7‐Oxa‐4‐thia‐1‐aza‐bicyclo[3.2.1]octane 4,4‐Dioxides: Mechanochemical Synthesis by Tandem Michael Addition–1,3‐Dipolar Cycloaddition of Aldoximes and Evaluation of Antibacterial Activities

Abstract

A solvent‐free, green, and efficient mechanochemical method for the synthesis of a series of bridged bicyclo aza‐sulfone derivatives, namely 7‐oxa‐4‐thia‐1‐aza‐bicyclo[3.2.1]octane 4,4‐dioxides through tandem Michael addition–1,3‐dipolar cycloaddition of aldoximes was developed.
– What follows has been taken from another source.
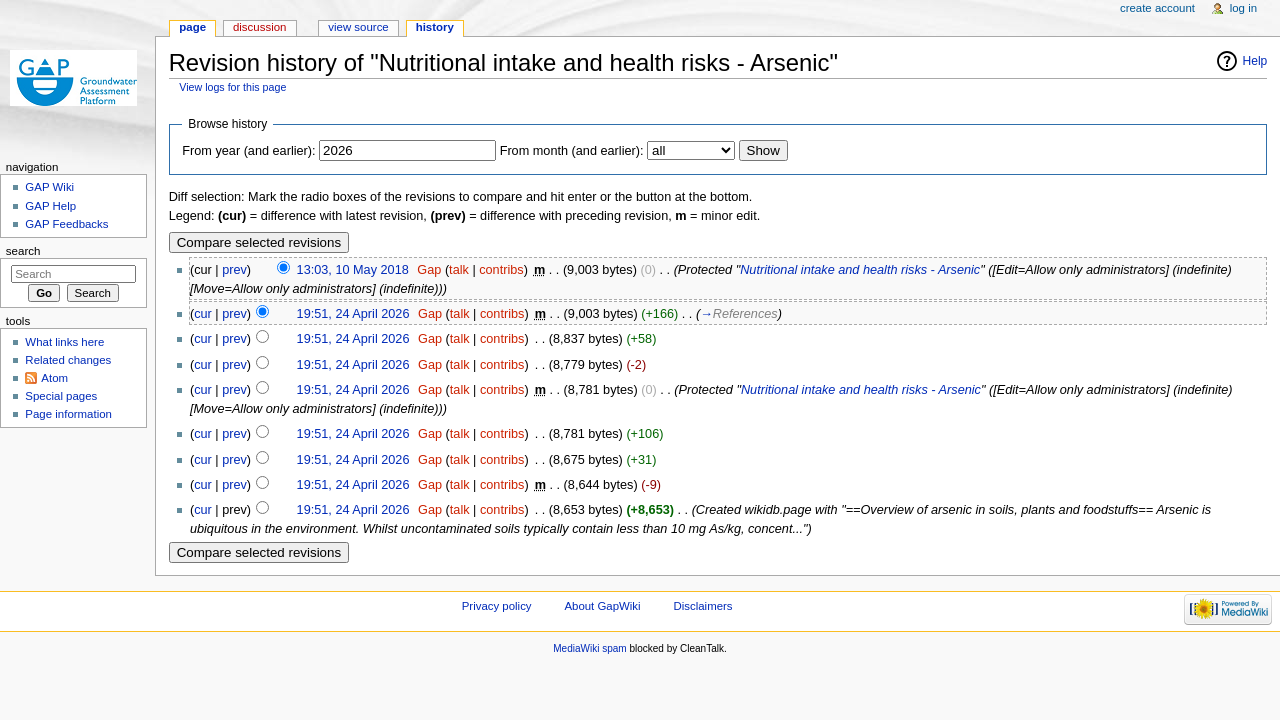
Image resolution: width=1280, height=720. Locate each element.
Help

Mechanochemical grinding/milling facilitates quick formation of aldoximes from corresponding aldehydes and hydroxylamine, which upon reaction with divinyl sulfone in a mixer mill affords 7‐oxa‐4‐thia‐1‐aza‐bicyclo[3.2.1]octane 4,4‐dioxide derivatives in good overall yields. The newly synthesized bicyclo aza‐sulfone derivatives 4 were screened for antibacterial activities. Mostly bicyclo aza‐sulfones derived from electron‐rich aromatic aldehydes inhibit the growth of Mycobacterium smegmatis (mc2155) and those from aliphatic aldehydes the growth of Escherichia coli (DH5α) in moderate to good effect. However, butyraldehyde‐derived compound 4r was very effective against both M. smegmatis and E. coli. The key advantages of this mechanochemical method are catalyst‐ and solvent‐free conditions, shorter reaction time, and formation of a new series of 7‐oxa‐4‐thia‐1‐aza‐bicyclo[3.2.1]octane 4,4‐dioxide derivatives, which are good antibacterial agents against M. smegmatis and E. coli.